Eventually, however, the crowd breaks up. It's in those quiet moments that Crosby becomes equal parts mentor and teammate.
"I think Sid has a really nice way of making those guys feel comfortable when they come into our dressing room," Penguins coach Mike Sullivan said. "The influence he has on these kids goes a long way to giving these kids the confidence that they need."
Not that Guentzel has ever lacked confidence (his Twitter handle is the playful @jakenbake20 ), even if he doesn't exactly fit the physical profile of an elite goal scorer at 5-feet-11 and 180 pounds. Yet he's thrived anyway thanks to a preternatural sense of timing and a hockey IQ gleaned from a lifetime around the game. He was never the biggest in his family but found a way to keep up with Gabe (six years older) and Ryan (eight years older) anyway.

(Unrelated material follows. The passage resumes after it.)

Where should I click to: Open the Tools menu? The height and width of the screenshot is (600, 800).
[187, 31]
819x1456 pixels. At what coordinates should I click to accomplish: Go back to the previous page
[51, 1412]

"He got the puck taken away from him a lot," Blais said. "So he learned how to move it. How to protect it. He was always one step ahead."

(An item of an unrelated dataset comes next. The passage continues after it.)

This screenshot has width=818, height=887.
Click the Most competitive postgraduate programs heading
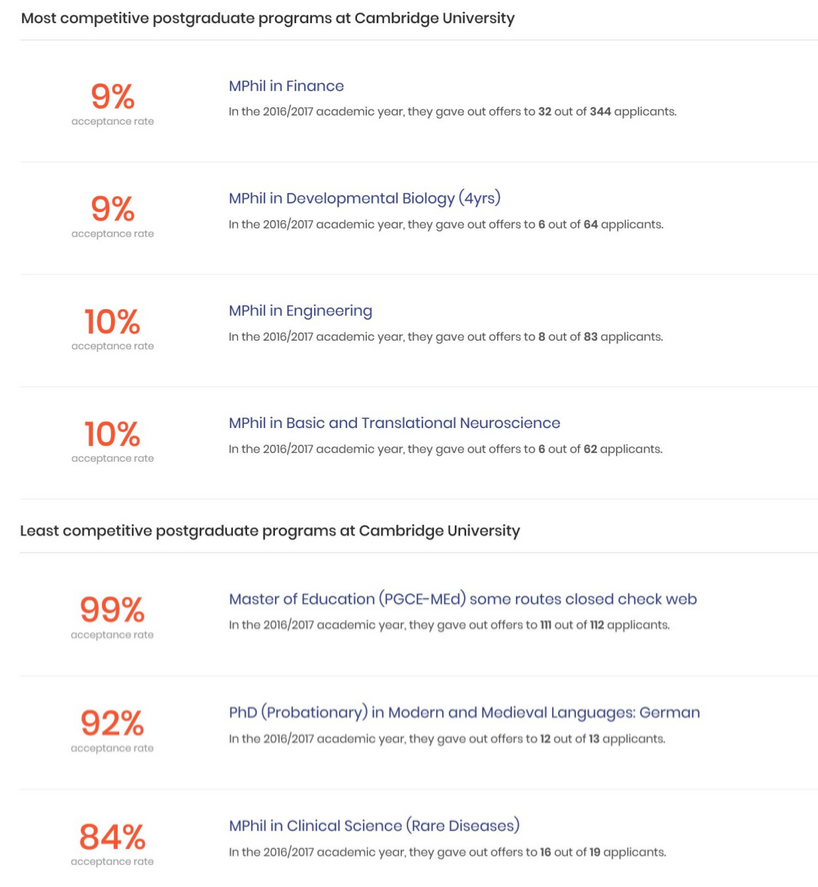click(x=268, y=19)
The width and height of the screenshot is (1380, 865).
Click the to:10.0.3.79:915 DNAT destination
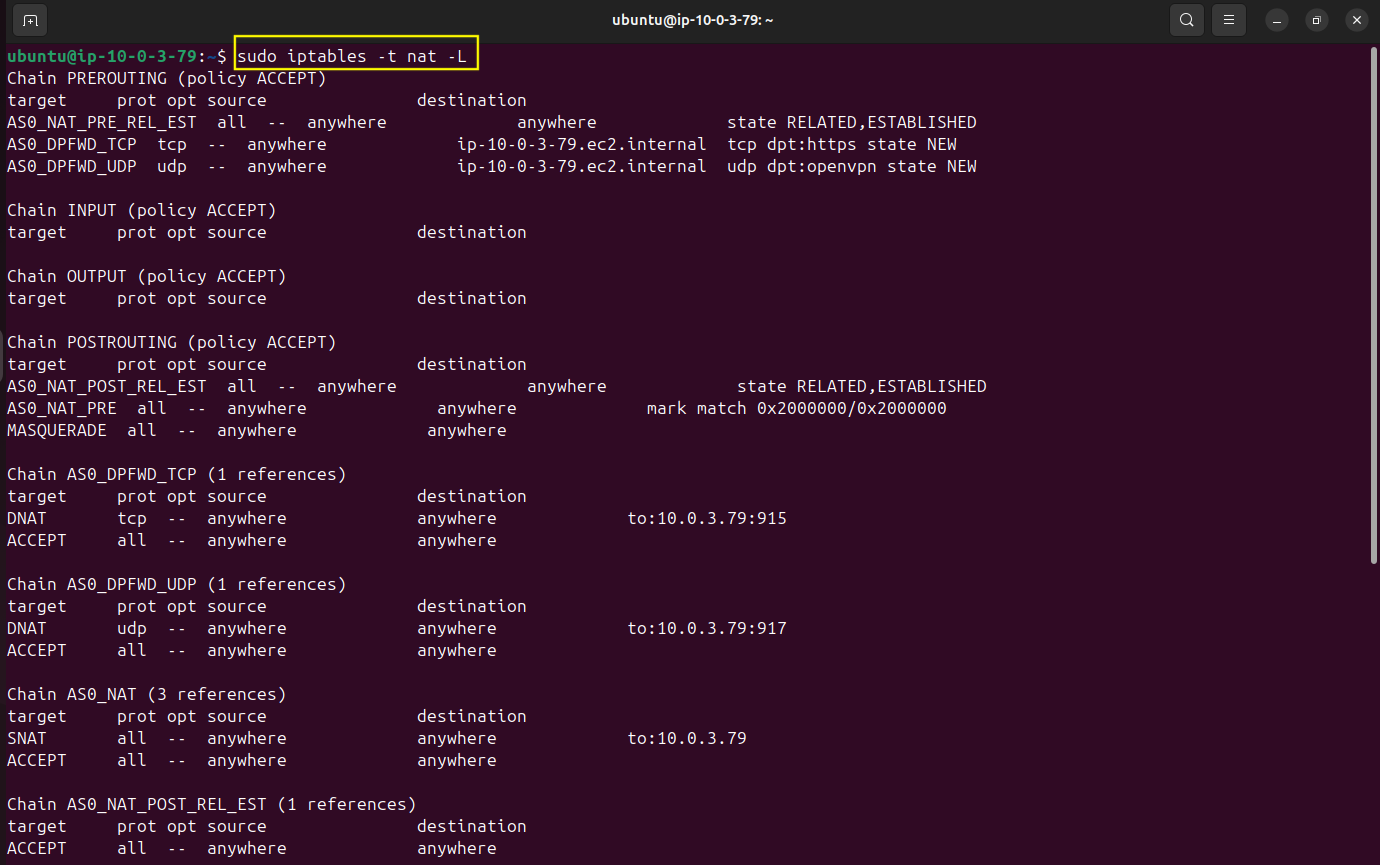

In some ways, he still is.
Guentzel's winner in Game 1 against Nashville is a testament to his vision and patience. He was at center ice when the puck was pinched along the wall. He began sprinting toward the Nashville zone before teammate Brian Dumoulin even had it. By the time Guentzel collected Matt Cullen's one-touch pass, he was racing in on Rinne. Rather than just fling the puck at the goaltender, he pulled it back , allowing Nashville's Ryan Ellis to inadvertently screen Rinne. The goaltender could only wave his glove at it as it ripped into the net to put Pittsburgh ahead to stay.
The player who never wanted to shoot now can't seem to stop. Blais can't help but laugh. Maybe the problem before wasn't the message but the messengers.
"I might say it, Sullivan says it," Blais said. "But when Sid tells you to shoot the puck, you better shoot the puck."
Guentzel had an eight-game goal drought that lasted from Game 6 of the second round against Washington until the opener of the Final. Sullivan opted to keep Guentzel in the lineup, though he briefly took him off Crosby's line in hopes of a reset.
The two were reunited during the latter portions of Game 2. Guentzel's rebound goal 10 seconds into the third period came on a set play of sorts. Bryan Rust came in on the rush and flipped the puck at Rinne. The rebound went right to Guentzel waiting in the slot. He had no problem powering it into the open net .
"When the plays are there, his instincts will take over," Sullivan said. "He's a real talented kid."
When he was at Omaha, Guentzel would arrive two hours early to practice, meticulously preparing his gear, then going to pick the brain of the coaching staff until his teammates showed up.
"He'd want to know what was going on," Blais said.
That kind of focus has served Guentzel well during his transition to the NHL. He doesn't think too much about the big picture, just the little ones. That attention to detail helped him earn a captaincy with the Mavericks and when Blais describes Guentzel's leadership style, it sounds an awful lot like the guy Guentzel hangs his No. 59 sweater next to every day.
"He'll say things to the point and not be a 'rah rah' type guy," Blais said. "He'll just say the right thing. He prepares himself for success."
Good thing, because it's coming. Fast.